Remember how stoked you were about dinosaurs when you were a kid? Don’t you miss those days? It didn’t take anything with a beep to keep you entertained. You didn’t need the latest version of Xbox or Wii or whatever; all you needed were a few dinosaur figures, maybe some dirt or a play mat, and you were set for the summer.
It was amazing to think of all of these incredible creatures that walked the Earth much earlier than we did—so humbling and at the same time simply delightful. That’s why I’m taking a personal offense against the news that some scientists are saying that a third of dinosaurs that have been catalogued don’t even exist.
The idea is a logical one; it really does make sense. The theory—deemed a controversial one at best by most scientists—claims that a third of dinosaurs never existed because they weren’t separate dinosaurs being catalogued; they were simply the baby versions of their parents.
According to paleontologists Mark Goodwin of the University of California, Berkeley and Jack Homer of Montana State University, these dino babies were so unalike their own parents that they simply seemed like completely separate species.
The two claim that the analyses they’ve run indicate that, like birds and many other animals, dinosaurs in juvenile stages of development went through such monumental changes as they grew that they wouldn’t have resembled their parents at all.

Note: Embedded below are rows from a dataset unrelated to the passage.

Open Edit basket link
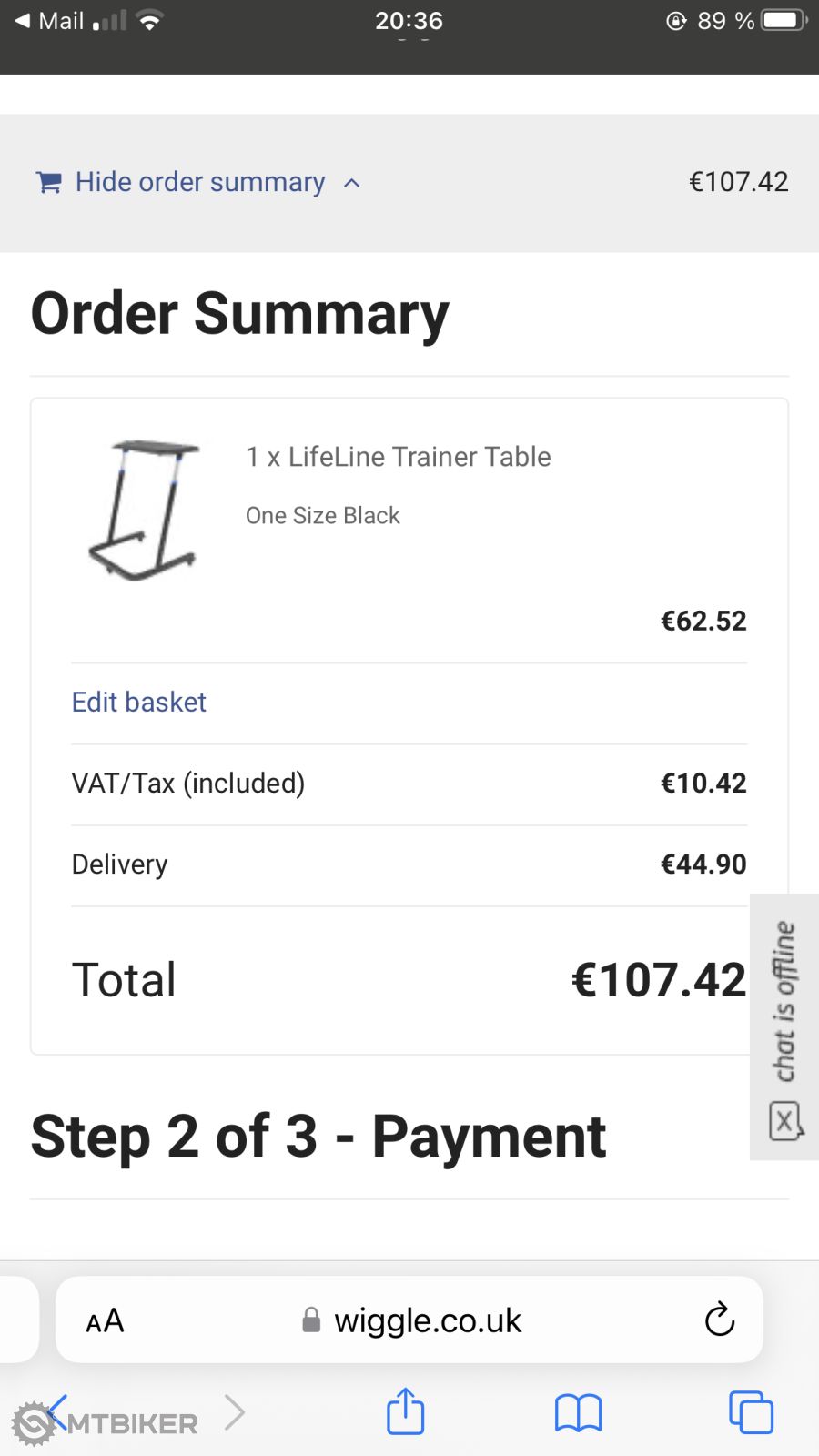This screenshot has height=1456, width=819. pos(139,702)
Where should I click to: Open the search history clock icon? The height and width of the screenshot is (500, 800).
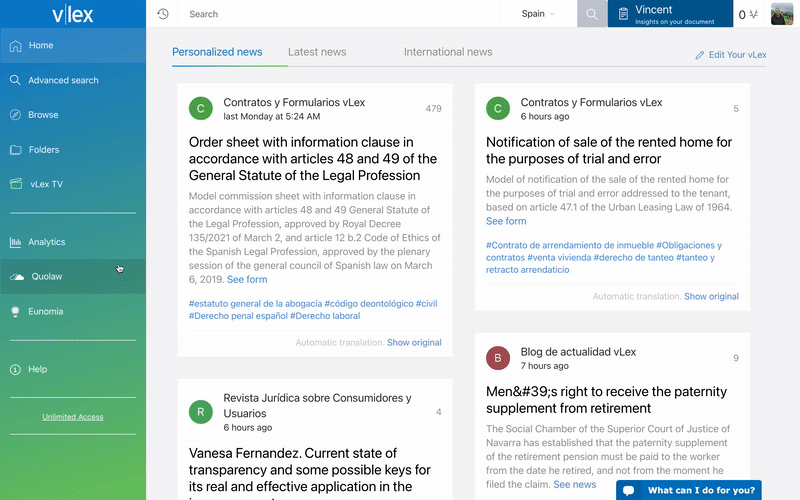(x=163, y=14)
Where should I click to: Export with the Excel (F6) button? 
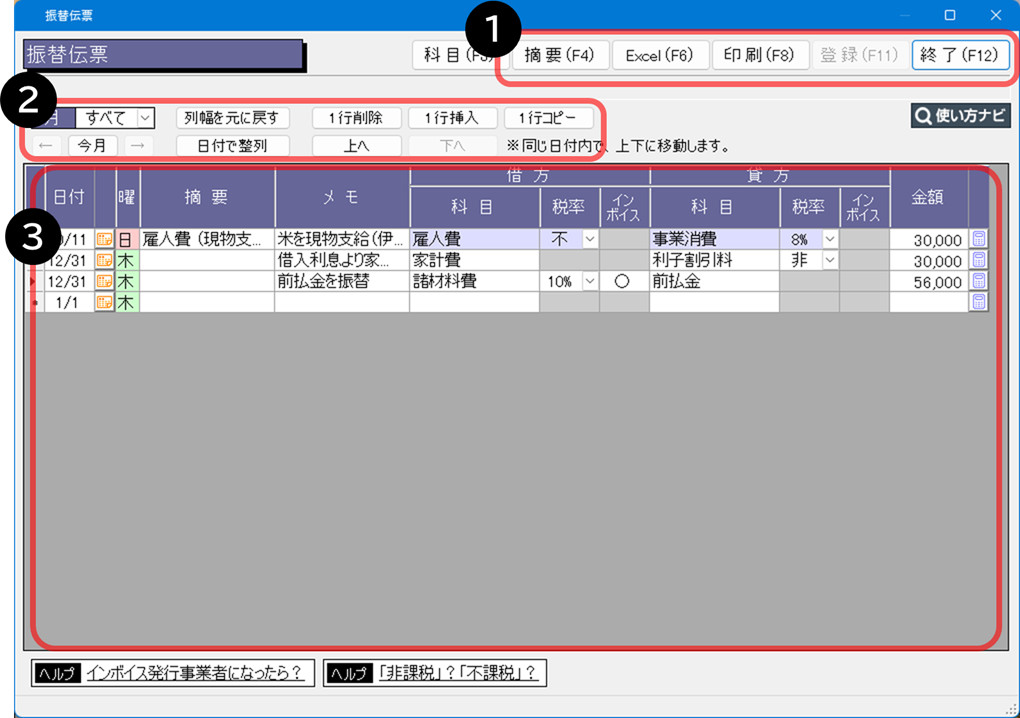click(x=659, y=55)
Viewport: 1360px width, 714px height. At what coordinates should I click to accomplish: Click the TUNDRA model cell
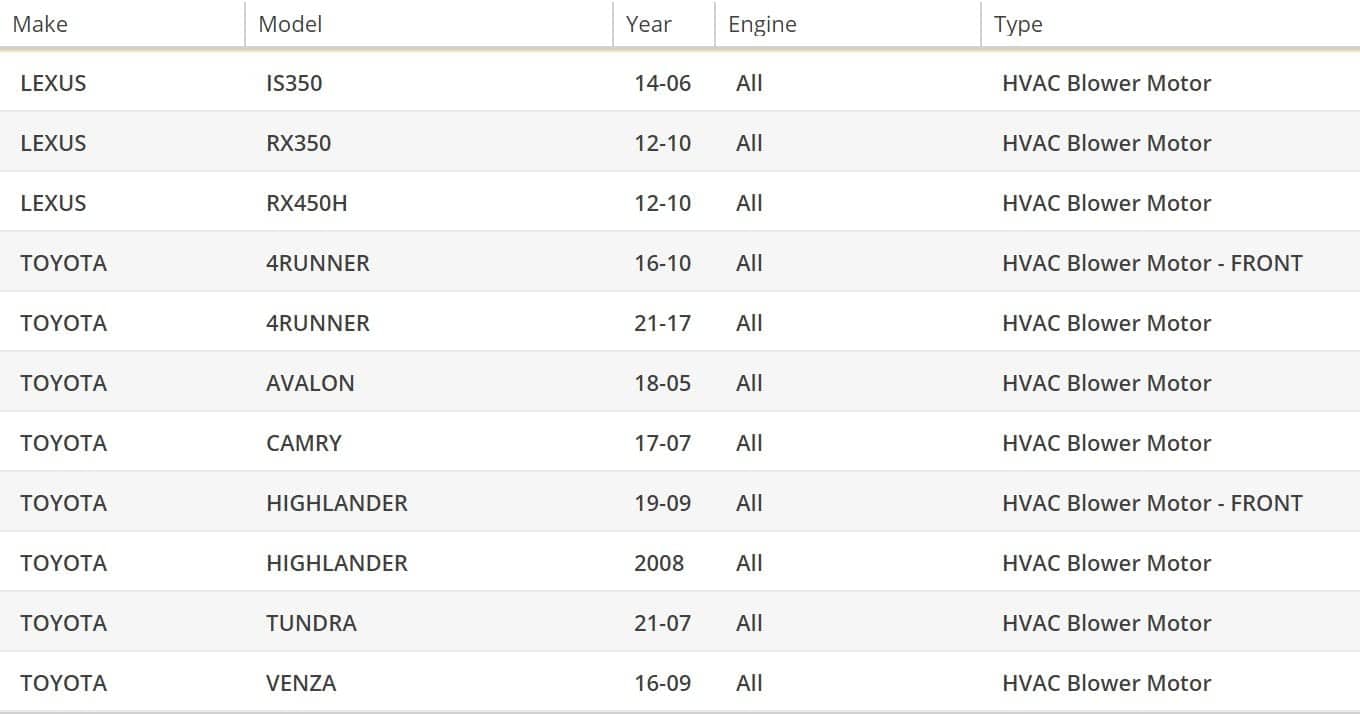click(x=311, y=623)
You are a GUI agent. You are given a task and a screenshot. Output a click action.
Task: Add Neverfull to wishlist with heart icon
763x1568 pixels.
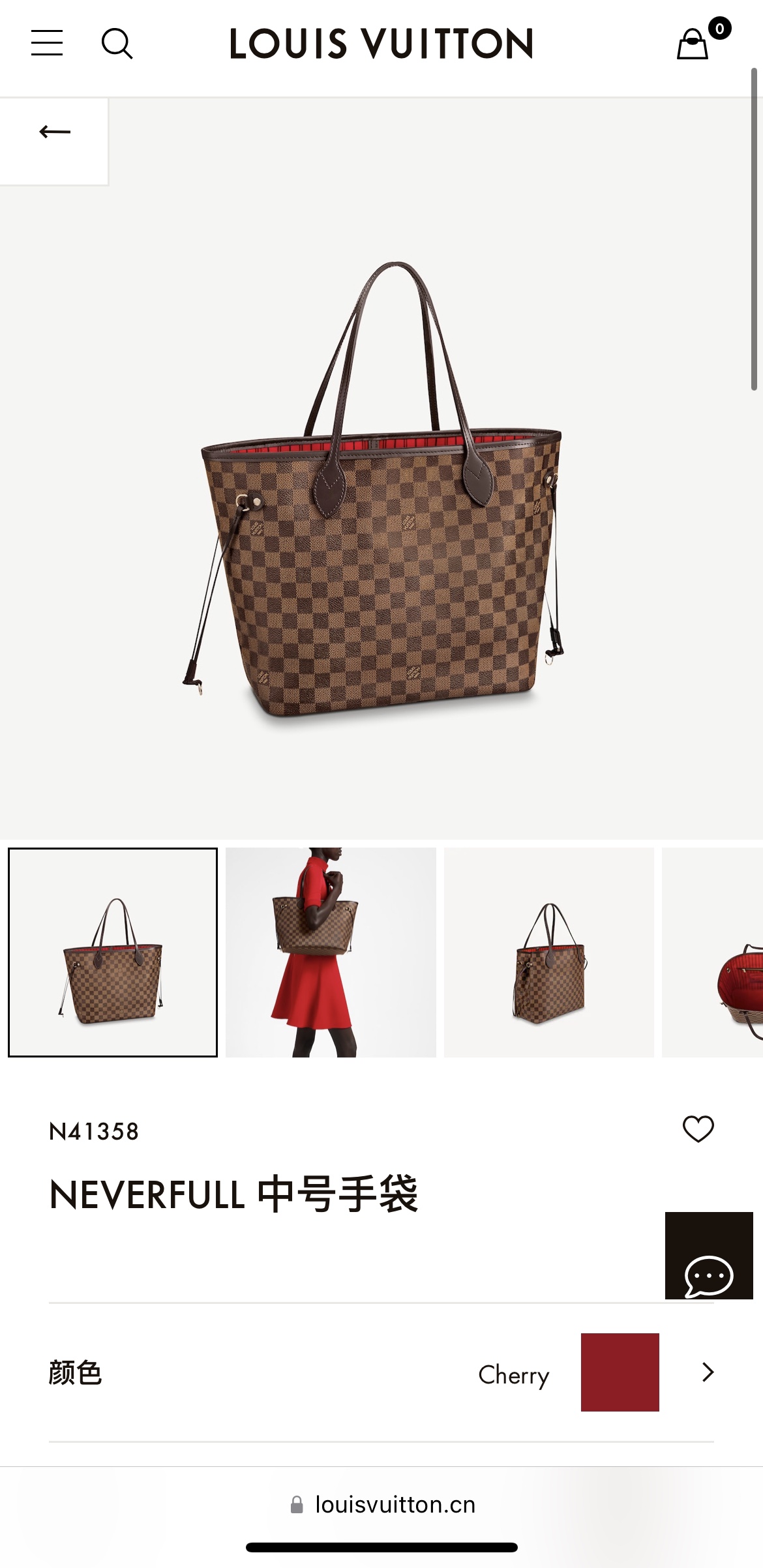point(698,1129)
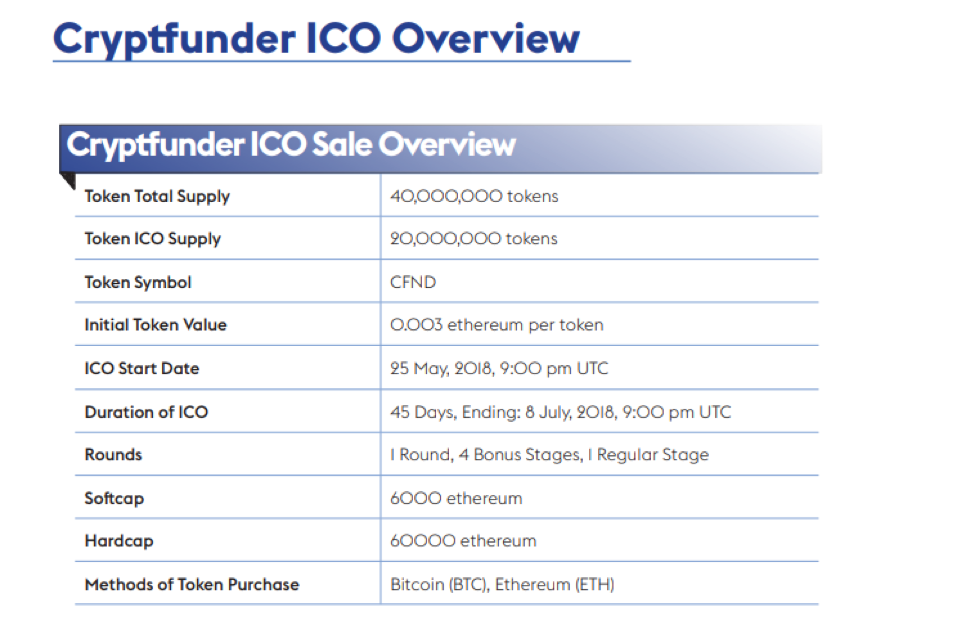Select the Initial Token Value label
The image size is (975, 634).
[x=155, y=325]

They say that because of this, at least a third of dinosaurs have been misidentified—including fossils of Tyrannosaurus Rex relatives. For example, according to Goodwin and Homer, the Nanotyrannus, up to this point identified as a smaller relative of the Tyrannosaurus, is really just a teenage T. Rex.
From increases in numbers of teeth to the steady growth of horn size to simple changes in height, the pair has studied a plethora of dinosaur fossils in a ten-year period and has concluded that the evidence points to aging dinosaurs rather than separate species.
It really does make sense. My main reason for not buying it? I don’t want to! Admittedly it could be possible; new research may even prove it so without a doubt someday soon. But until that day comes, I’d rather be enmeshed into the mystery and wonder of more species than I can count. The idea of a third of those species disappearing is like learning that your childhood itself was a sham, and that your mom didn’t really like making macaroni pictures with you on Saturday mornings.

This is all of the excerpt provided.